**Goal of the exercise**
A single number is needed: how many lines of the data below contain "computer".

──────

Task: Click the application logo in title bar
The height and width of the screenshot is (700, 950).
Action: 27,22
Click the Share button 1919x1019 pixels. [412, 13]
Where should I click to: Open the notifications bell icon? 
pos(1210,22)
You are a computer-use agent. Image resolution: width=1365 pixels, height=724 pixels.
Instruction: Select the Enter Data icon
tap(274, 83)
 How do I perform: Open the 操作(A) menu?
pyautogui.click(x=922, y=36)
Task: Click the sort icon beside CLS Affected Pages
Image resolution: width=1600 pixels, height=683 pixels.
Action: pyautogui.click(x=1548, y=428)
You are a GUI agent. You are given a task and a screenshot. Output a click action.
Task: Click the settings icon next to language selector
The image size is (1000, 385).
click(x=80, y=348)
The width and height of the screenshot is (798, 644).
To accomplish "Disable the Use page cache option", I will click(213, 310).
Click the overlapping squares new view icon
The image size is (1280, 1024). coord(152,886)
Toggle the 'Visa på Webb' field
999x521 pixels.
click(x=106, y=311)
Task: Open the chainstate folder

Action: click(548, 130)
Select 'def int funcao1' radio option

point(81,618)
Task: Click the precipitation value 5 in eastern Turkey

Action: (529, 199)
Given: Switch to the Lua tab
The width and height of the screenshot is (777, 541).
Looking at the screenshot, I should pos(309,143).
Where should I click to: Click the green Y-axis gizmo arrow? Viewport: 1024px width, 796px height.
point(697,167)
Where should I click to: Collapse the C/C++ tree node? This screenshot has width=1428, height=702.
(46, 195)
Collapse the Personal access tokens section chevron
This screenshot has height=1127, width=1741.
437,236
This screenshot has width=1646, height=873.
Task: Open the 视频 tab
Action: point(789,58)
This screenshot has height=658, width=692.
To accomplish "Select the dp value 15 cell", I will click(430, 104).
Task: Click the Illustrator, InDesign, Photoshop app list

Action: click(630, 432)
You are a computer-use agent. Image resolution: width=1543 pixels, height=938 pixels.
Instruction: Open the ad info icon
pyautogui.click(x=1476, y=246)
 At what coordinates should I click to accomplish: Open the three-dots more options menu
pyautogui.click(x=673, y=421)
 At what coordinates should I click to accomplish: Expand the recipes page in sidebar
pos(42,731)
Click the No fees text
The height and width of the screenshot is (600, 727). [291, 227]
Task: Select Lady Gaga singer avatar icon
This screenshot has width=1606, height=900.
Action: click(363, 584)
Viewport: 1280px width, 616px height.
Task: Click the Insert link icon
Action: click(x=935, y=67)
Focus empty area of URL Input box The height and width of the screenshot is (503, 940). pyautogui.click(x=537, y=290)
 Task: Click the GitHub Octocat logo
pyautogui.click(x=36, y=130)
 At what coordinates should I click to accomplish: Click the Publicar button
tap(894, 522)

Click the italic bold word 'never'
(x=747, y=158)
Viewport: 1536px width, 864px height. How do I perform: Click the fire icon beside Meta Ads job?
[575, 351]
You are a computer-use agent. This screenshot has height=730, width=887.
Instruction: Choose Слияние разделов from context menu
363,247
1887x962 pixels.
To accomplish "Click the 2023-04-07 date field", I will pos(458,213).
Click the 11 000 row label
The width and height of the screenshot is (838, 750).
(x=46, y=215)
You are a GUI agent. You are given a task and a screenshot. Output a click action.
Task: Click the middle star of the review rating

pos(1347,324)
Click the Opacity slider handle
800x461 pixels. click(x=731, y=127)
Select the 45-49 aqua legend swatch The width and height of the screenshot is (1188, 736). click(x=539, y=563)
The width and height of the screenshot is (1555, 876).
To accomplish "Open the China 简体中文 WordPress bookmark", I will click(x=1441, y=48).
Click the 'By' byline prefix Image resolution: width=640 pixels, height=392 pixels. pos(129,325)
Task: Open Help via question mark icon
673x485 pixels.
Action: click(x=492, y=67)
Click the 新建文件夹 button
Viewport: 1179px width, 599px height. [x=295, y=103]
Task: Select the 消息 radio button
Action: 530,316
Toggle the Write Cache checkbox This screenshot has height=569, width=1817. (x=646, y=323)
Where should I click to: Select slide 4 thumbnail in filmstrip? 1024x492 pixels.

──────

**Problem solution**
3